ABOUT THIS TASK -
Going through the entries below, copy out each line that contains "computer".

DATA SUPPLIED -
*-*-*
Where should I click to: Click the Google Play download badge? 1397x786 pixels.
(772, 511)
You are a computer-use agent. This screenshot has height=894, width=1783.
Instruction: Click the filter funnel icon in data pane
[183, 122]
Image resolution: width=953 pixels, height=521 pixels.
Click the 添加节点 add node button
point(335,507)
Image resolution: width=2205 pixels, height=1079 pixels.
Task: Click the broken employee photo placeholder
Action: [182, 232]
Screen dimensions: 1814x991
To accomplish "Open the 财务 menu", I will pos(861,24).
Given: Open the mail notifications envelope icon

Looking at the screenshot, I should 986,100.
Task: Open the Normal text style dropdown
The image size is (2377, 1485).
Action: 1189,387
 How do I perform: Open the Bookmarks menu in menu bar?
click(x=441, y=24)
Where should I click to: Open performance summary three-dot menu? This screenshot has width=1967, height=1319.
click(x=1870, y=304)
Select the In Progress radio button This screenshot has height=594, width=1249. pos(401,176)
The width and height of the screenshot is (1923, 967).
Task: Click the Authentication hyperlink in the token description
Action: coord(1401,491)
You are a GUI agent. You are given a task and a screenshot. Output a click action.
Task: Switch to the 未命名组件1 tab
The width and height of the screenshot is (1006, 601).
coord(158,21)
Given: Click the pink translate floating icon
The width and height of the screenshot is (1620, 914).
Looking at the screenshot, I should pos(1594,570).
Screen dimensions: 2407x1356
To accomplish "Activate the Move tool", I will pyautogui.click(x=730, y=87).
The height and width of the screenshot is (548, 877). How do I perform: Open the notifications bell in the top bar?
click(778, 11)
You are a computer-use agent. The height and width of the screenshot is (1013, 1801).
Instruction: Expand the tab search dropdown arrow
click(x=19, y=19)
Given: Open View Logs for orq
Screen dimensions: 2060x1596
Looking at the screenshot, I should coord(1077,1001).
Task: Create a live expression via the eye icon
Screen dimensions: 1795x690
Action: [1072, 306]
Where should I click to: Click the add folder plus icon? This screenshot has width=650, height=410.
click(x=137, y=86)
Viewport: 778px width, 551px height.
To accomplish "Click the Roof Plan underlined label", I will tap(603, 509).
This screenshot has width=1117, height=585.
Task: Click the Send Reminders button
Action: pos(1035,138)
*-*-*
RESPONSE TO THE TASK -
You are a computer-use agent. This screenshot has height=894, width=1783.
You are a computer-use agent. The height and width of the screenshot is (1013, 1801).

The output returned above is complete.